Is it possible to produce one liner (i.e. comprehension) with better time complexity than O(n²) as below?

my_map = {'A': 'x',
          'B': 'y',
          'C': 'x',
          'D': 'z'}

rev_map = {b: [a2 for a2 in my_map.keys() if my_map[a2] == b]
           for a, b in my_map.items()}

Have not found any in related Reverse / invert a dictionary mapping.

CodePudding user response：

Here's an O(n log n) one-liner:

>>> {k : list(map(itemgetter(1), g)) for k, g in groupby(sorted(map(itemgetter(1, 0), my_map.items())), itemgetter(0))}
{'x': ['A', 'C'], 'y': ['B'], 'z': ['D']}

The required imports are:

from itertools import groupby from operator import item getter

CodePudding user response：

I digress here because I don't understand why this has to be done as a one-liner.
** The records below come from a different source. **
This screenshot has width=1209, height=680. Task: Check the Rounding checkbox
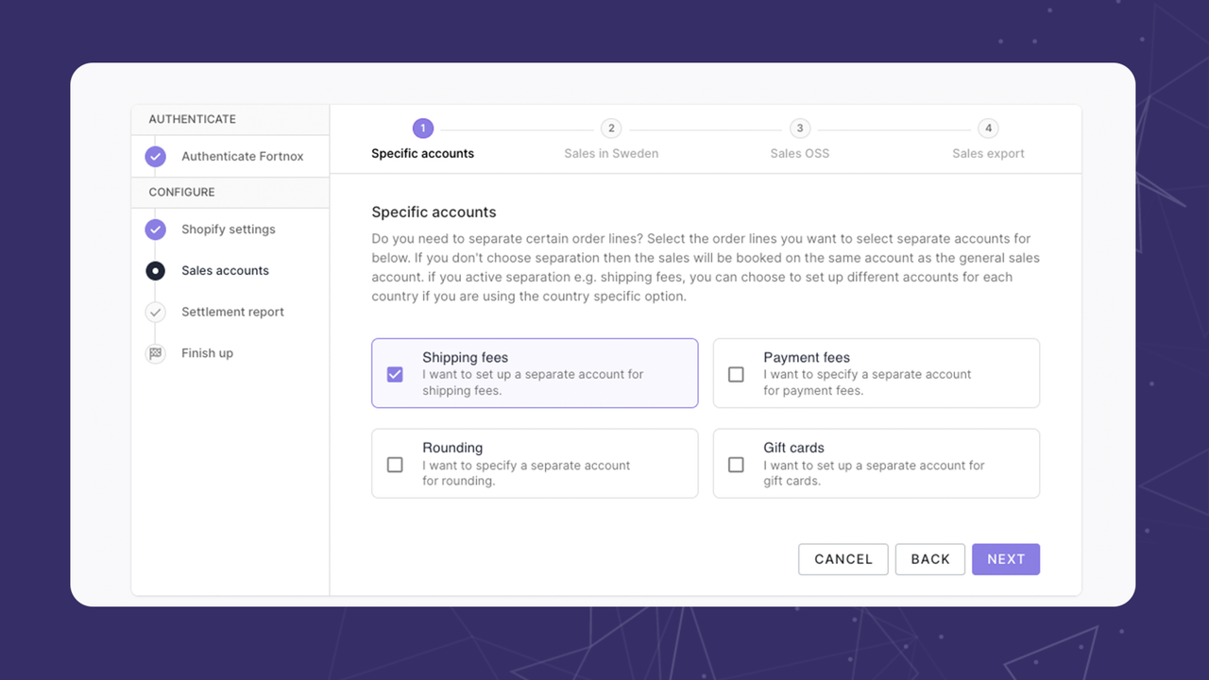coord(395,464)
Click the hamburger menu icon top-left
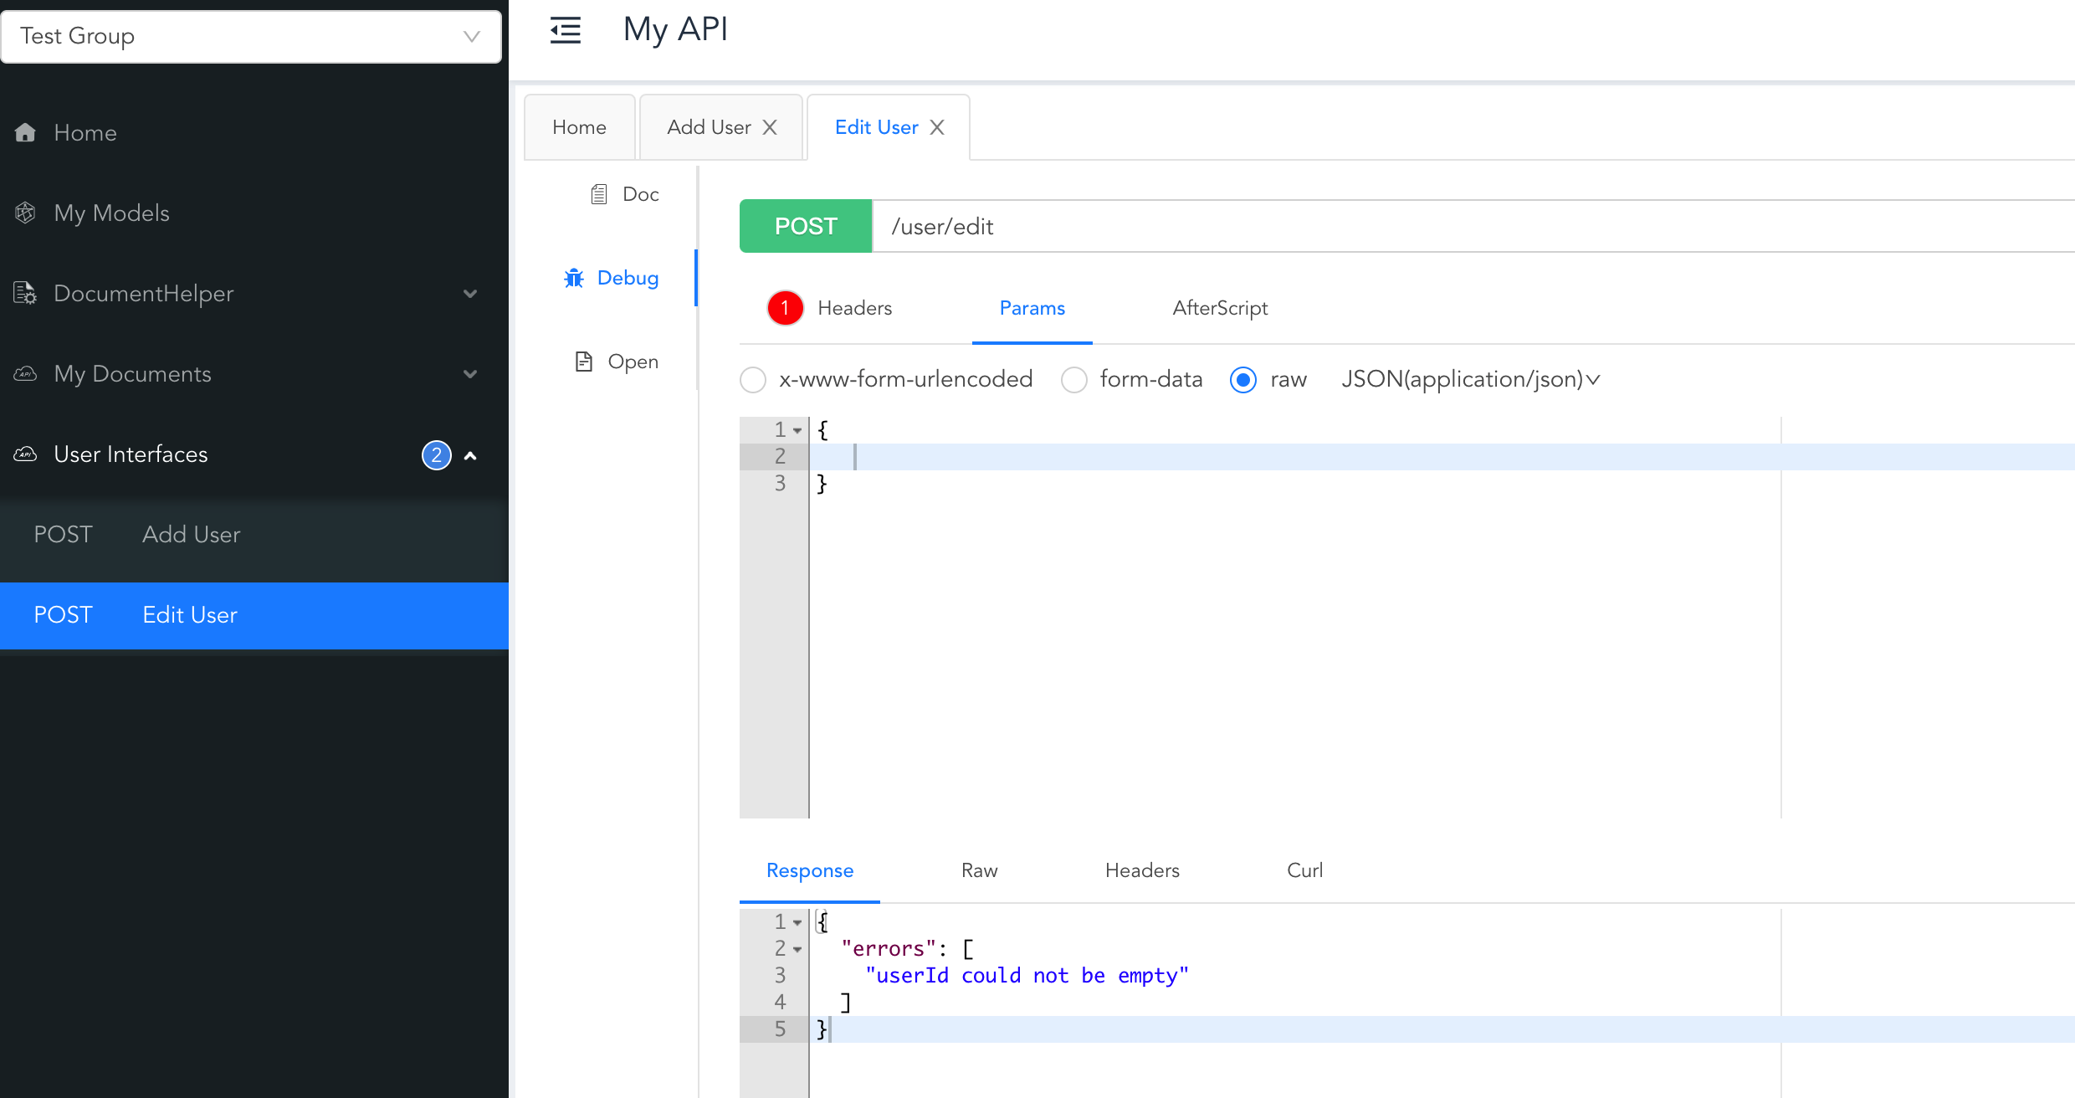The width and height of the screenshot is (2075, 1098). pos(566,30)
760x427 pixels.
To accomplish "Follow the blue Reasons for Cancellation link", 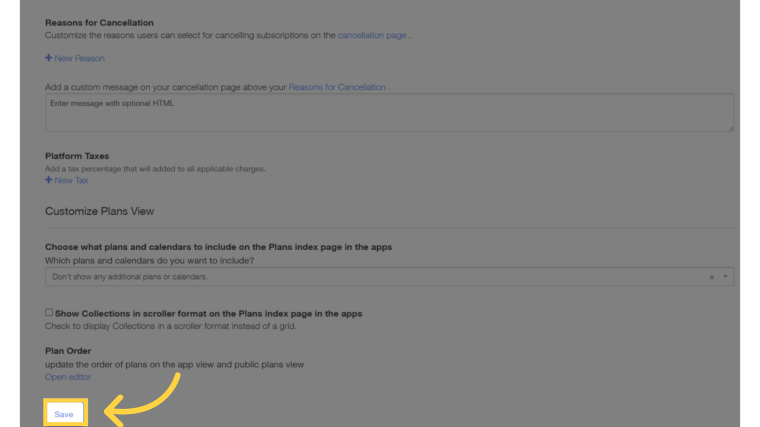I will pyautogui.click(x=337, y=87).
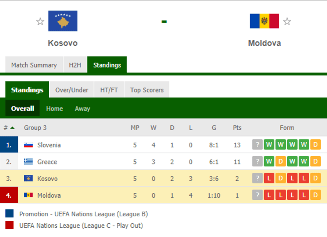The height and width of the screenshot is (237, 327).
Task: Click Kosovo's first red L form badge
Action: 269,178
Consider this:

from timeit import timeit

my_map = {'A': 'x',
          'B': 'y',
          'C': 'x',
          'D': 'z'}

def func1():
    return {b: [a2 for a2, b2 in my_map.items() if b2 == b] for b in my_map.values()}

def func2():
    nm = {}
    for k, v in my_map.items():
        nm.setdefault(v, []).append(k)
    return nm

for func in func1, func2:
    print(func.__name__, timeit(lambda: func()))

Output:

func1 1.9566871839997475
func2 0.6075634010003341

Note that the dictionary comprehension takes more than 3 times as long as a more traditional/simplistic approach.

EDIT:

The time difference (factor) between the 2 methods increases significantly when the source dictionary is larger.

from timeit import timeit
import random
import string
my_map = {}

for k in string.ascii_uppercase:
    my_map[k] = random.choice('xyz')

print(my_map)

def func1():
    return {b: [a2 for a2, b2 in my_map.items() if b2 == b] for b in my_map.values()}

def func2():
    nm = {}
    for k, v in my_map.items():
        nm.setdefault(v, []).append(k)
    return nm

for func in func1, func2:
    print(func.__name__, timeit(lambda: func(), number=250_000))

Output:

{'A': 'y', 'B': 'x', 'C': 'x', 'D': 'y', 'E': 'y', 'F': 'y', 'G': 'z', 'H': 'x', 'I': 'y', 'J': 'z', 'K': 'z', 'L': 'y', 'M': 'x', 'N': 'x', 'O': 'z', 'P': 'x', 'Q': 'x', 'R': 'x', 'S': 'y', 'T': 'y', 'U': 'x', 'V': 'x', 'W': 'x', 'X': 'z', 'Y': 'z', 'Z': 'y'}
func1 8.602543555000011
func2 0.7367826070003503

Proof positive that one-liners are not always a great idea

CodePudding user response：

If I'm guessing correctly you would want to reverse your dictionary as so:

my_map = {
 'A': 'x',
 'B': 'y',
 'C': 'x',
 'D': 'z'
}
rev_map = {
 'x': ['A', 'C'],
 'y': ['B'],
 'z': ['Z'],
}

It can be done in a single pass and get you O(n) with the following code

from collections import defaultdict

rev_map = defaultdict(list)
for key, value in my_map.items():
    rev_map[value].append(key)

If you then want to transform keys with a single value in their list into a string then you can do another pass and do that, that would still be O(n).